─── Document excerpt
Did you see the Bradford Pears begin to bloom around town?

The photo shows how they are supposed to look right now. Well…the last freeze we had was pretty rough on them and almost all of their blooms were damaged. So you’re probably seeing a lot of “brown” Bradford pears now.

bradfordpear.jpg

Pears do bloom early and so there is always a risk their blooms may be damaged by a frost. Usually, we get to enjoy their burst of white blooms for a couple weeks. Now, we just need to move on to thinking about how to keep our pears healthy.

Fire Blight is a disease that impacts pears and related species such as apples. It is a bacterial disease caused by the pathogen . Transmission of the disease is very difficult to prevent, as its spread by honeybees, insects, birds, wind, and rain.  

Fire blight will make leaves and branches turn almost black, and growth will be shrunken and cracked. It does look like your plant has been burned by fire. These signs will begin at the ends of the branches and move down the tree towards the root system.

Over-pruning and over-fertilization with synthetic Nitrogen fertilizers (that are often used on lawns) cause the trees to put out watersprouts, making them more susceptible to fire blight.
──────
─── Data section
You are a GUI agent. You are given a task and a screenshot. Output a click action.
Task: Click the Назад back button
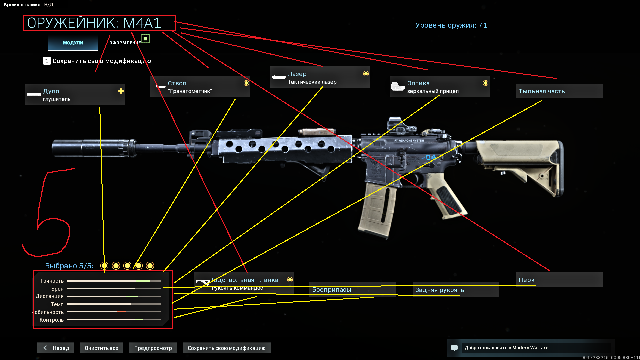(56, 348)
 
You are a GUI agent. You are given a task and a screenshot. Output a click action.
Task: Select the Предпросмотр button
(153, 348)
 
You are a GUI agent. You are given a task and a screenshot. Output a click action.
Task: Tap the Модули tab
(73, 43)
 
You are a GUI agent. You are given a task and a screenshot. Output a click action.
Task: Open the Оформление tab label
(125, 43)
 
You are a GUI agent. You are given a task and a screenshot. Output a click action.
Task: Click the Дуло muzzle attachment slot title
(51, 91)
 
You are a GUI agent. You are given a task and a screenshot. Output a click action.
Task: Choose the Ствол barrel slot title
(177, 83)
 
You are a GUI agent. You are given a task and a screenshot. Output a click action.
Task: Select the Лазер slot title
(297, 74)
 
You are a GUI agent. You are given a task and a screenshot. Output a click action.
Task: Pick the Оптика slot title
(418, 83)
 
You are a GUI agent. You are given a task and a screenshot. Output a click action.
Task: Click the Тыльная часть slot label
(542, 91)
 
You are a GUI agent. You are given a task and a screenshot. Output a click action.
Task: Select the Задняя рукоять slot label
(439, 290)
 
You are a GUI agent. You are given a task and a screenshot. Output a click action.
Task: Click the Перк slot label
(527, 280)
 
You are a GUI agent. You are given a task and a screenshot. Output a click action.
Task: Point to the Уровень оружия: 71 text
(451, 25)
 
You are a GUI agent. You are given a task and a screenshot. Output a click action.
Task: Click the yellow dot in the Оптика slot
(486, 83)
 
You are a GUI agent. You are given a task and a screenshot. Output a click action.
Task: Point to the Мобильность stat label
(48, 312)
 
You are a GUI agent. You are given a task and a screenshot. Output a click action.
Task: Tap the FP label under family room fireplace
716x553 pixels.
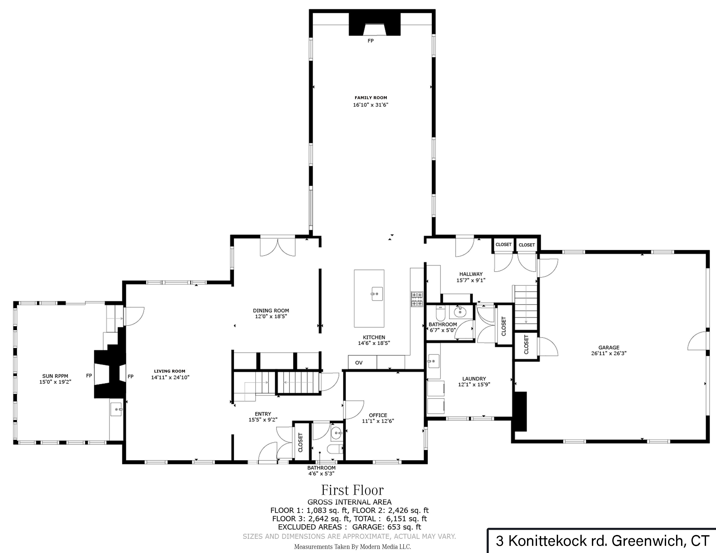coord(370,41)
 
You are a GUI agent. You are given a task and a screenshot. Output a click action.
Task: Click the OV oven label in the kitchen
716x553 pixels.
coord(359,363)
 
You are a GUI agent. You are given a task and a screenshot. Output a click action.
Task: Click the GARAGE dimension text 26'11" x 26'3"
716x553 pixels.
coord(609,353)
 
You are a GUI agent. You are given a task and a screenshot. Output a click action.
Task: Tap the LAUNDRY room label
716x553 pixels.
coord(474,378)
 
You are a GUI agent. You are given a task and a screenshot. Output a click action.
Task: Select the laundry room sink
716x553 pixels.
coord(433,361)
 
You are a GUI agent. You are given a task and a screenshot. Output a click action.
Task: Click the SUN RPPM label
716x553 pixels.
coord(55,376)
──────
* [Actions to take]:
a – In the Bradford pear piece, where do the signs of fire blight first show up on a tree?
b – Carry on the Bradford pear and fire blight piece from its last sentence.

* [Responses by item number]:
a – At the ends of the branches.

b –
The disease is systemic and bacteria can overwinter in your trees. It becomes active once temperatures warm up in spring. Once the disease is active, it can very quickly kill your tree. Basically, once it’s obvious your tree is infected, it’s difficult to save it. The best medicine is preventative treatments.

You’ll often see Bradford pears being treated with a spray to try and treat for fire blight. Unfortunately, this method is rarely effective. Preservation Tree uses an environmentally friendly approach to aide in the prevention of Fire blight. We inject a treatment directly into the vascular system that acts quickly to minimize the effects of fire blight. Remember, fire blight is a bacterial disease: Pesticides used to treat fungal diseases won't be effective.

Now is the time to treat for fire blight.  Don’t wait until you see signs of this disease…it will be too late!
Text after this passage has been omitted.